Results: Over 14 years, 5249 IMD cases were identified. The incidence was 0.97 cases per 100 000 persons in 2003, peaked at 1.4 cases per 100 000 persons in 2006, and declined to 0.23 cases per 100 000 persons in 2016. Serogroups were confirmed in 3917 (75%) cases: serogroup A was present in 4.7% of cases, B in 23.3%, C in 9.4%; W in 49.5%; Y in 12.3%, X in 0.3%; Z in 0.1% and 0.4% of cases were non-groupable. We identified 8 serogroup-specific, geo-temporal clusters of disease. Isolate susceptibility was 100% to ceftriaxone, 95% to penicillin, and 99.9% to ciprofloxacin. The in-hospital case-fatality rate was 17% (247/1479). Of those tested, 36% (337/947) of IMD cases were HIV-coinfected. The IMD incidence in HIV-infected persons was higher for all age categories, with an age-adjusted relative risk ratio (aRRR) of 2.5 (95% confidence interval [CI] 2.2-2.8; P < .001) from 2012-2016. No patients reported previous meningococcal vaccine exposure. Patients with serogroup W were 3 times more likely to present with severe disease than those with serogroup B (aRRR 2.7, 95% CI 1.1-6.3); HIV coinfection was twice as common with W and Y diseases (aRRR W = 1.8, 95% CI 1.1-2.9; aRRR Y = 1.9, 95% CI 1.0-3.4).

Conclusions: In the absence of significant vaccine use, IMD in South Africa decreased by 76% from 2003-2016. HIV was associated with an increased risk of IMD, especially for serogroup W and Y diseases.

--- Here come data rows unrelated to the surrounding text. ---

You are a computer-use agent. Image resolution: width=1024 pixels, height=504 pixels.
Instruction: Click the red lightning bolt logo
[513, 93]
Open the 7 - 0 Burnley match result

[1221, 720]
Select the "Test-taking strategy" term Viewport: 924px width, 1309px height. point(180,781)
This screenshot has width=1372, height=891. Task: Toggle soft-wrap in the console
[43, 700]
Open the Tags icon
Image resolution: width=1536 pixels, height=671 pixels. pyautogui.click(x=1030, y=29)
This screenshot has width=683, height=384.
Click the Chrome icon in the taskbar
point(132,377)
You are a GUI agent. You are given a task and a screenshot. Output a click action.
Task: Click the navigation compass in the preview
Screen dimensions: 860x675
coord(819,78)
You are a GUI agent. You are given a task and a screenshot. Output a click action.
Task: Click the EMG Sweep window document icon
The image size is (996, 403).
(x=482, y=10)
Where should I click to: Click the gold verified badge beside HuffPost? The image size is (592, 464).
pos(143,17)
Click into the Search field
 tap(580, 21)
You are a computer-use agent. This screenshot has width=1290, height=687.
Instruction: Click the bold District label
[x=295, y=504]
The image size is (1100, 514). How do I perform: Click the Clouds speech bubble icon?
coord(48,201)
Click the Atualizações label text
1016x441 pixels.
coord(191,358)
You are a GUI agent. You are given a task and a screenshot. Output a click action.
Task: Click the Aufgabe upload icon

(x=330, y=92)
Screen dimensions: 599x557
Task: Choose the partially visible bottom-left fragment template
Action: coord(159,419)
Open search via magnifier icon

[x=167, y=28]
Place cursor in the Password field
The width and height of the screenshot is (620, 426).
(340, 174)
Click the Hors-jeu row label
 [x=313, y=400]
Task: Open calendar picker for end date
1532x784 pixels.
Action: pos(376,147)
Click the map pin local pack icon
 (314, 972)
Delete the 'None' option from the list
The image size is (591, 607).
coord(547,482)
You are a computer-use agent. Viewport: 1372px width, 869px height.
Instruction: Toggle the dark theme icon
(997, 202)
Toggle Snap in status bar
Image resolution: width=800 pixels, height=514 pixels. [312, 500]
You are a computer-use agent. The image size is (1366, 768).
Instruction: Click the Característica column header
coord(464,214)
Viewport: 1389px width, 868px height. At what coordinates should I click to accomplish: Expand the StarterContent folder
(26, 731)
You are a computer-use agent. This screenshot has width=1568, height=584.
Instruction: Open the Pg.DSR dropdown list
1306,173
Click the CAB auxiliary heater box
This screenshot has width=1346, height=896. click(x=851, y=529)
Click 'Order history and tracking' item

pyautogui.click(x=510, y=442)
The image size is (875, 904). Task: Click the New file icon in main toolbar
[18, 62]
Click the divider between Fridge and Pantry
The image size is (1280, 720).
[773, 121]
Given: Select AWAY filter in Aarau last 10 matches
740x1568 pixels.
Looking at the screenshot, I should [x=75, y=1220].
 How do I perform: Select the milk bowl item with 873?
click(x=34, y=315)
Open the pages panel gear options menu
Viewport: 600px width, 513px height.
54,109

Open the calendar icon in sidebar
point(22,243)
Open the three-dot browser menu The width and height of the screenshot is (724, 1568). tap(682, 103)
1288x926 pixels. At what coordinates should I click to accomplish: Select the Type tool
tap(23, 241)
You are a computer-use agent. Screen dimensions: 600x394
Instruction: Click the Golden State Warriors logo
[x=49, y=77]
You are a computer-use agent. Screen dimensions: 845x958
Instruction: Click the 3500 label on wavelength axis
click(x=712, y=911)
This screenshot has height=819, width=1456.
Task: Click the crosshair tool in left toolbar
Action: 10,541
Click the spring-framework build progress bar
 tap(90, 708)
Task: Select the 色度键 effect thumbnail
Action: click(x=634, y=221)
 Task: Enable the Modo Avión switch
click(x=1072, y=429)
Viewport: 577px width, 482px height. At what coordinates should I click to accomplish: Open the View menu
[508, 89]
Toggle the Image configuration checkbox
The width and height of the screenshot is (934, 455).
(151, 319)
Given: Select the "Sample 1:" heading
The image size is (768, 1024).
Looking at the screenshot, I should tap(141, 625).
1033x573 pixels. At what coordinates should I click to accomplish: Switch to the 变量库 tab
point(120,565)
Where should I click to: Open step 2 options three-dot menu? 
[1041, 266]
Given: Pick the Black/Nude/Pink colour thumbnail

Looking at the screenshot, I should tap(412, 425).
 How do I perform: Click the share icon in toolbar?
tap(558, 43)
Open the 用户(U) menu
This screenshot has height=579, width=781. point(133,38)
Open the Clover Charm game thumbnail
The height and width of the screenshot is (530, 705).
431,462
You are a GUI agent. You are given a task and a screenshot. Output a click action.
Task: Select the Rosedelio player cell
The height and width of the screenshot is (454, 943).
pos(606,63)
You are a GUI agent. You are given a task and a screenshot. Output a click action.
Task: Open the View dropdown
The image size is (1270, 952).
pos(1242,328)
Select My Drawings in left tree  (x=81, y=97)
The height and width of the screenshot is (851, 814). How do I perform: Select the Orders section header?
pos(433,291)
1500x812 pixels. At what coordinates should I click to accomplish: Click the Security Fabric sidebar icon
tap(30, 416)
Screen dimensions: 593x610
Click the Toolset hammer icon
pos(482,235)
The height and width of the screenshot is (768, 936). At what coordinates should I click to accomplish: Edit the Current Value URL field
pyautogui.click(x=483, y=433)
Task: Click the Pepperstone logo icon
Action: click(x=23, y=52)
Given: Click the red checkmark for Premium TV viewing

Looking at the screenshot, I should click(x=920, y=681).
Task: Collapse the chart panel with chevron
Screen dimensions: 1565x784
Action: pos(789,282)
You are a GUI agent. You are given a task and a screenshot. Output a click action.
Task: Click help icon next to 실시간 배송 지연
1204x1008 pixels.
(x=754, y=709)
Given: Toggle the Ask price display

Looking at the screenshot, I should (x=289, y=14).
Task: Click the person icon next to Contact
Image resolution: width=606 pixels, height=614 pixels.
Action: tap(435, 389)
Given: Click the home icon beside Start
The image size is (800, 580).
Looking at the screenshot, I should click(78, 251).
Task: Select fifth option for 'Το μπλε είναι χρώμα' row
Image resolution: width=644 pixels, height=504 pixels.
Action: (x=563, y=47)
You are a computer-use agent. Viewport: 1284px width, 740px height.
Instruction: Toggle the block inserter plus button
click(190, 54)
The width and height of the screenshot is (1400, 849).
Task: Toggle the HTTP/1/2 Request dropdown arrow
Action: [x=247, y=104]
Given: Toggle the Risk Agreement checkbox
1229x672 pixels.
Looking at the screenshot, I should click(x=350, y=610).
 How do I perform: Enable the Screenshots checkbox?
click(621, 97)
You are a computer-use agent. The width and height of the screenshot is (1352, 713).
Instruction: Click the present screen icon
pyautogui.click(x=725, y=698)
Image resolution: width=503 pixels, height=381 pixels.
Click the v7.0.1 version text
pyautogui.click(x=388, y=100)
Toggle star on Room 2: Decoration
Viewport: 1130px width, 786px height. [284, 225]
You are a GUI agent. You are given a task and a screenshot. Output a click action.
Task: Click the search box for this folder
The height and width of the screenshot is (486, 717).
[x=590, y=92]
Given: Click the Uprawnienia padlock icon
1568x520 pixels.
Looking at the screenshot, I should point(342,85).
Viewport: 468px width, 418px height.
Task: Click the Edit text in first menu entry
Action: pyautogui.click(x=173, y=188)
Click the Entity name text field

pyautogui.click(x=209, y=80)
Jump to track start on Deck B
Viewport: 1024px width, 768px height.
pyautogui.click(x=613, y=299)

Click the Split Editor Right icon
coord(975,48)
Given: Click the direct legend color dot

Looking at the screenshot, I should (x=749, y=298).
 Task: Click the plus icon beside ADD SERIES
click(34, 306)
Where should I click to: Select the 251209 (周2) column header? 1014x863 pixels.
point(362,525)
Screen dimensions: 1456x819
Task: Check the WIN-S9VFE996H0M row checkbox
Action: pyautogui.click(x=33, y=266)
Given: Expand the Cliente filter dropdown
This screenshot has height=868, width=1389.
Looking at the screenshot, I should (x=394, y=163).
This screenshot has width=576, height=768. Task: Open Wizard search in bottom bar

Keywords: Neisseria; South Africa; epidemiology; invasive meningococcal disease; meningococcus.

Figure 1.

Flow chart of laboratory-confirmed cases of IMD reported to GERMS-SA, in South Africa, from 2003–2016 (N = 5249). Abbreviations: HIV, human immunodeficiency virus; IMD, invasive meningococcal disease; PCR, polymerase chain reaction.

Figure 2.

Estimated incidence of invasive meningococcal disease by serogroup and year, in South Africa, from 2003–2016 (N = 5249). Serogroup data were imputed for 1332 cases. The “Other” serogroups included 12 X, 4 Z, and 15 non groupable isolates. Significant increases in disease incidence were seen with serogroup W between 2003 and 2006 (P < .001), followed by significant decreases until 2016 (P < .001). All other serogroups (except Other) showed significant decreases in disease incidence over the 14 years (P < .001). The “Total” group includes all of South Africa.

Figure 3.

Invasive meningococcal disease clusters, by serogroup, by district, occurring in South Africa, from 2005–2015. (A) The serogroup A cluster occurred from January 2005 to September 2008 and had a within-cluster relative risk (RR) of 7.7. (B) There were 2 serogroup B clusters: cluster 1 occurred from June 2005 to November 2010 and had a RR of 2.4; and cluster 2 occurred from July 2007 to August 2011 and had a RR of 8.1. (C) There were 2 serogroup C clusters: cluster 1 occurred from July 2006 to December 2011 and had a RR of 4.5; and cluster 2 occurred from April 2006 to September 2011 and had a RR of 2.5. (D) The serogroup W cluster occurred from April 2005 to September 2010 and had a RR of 6.1. (E) There were 2 serogroup Y clusters: cluster 1 occurred from February 2010 to July 2015 and had a RR of 5.7; and cluster 2 occurred from March 2005 to November 2006 and had a RR of 19.1. The district relative risks were calculated by dividing the observed number of cases per district by the number of cases expected per district (as determined by numbers of patients in the cryptococcosis control group).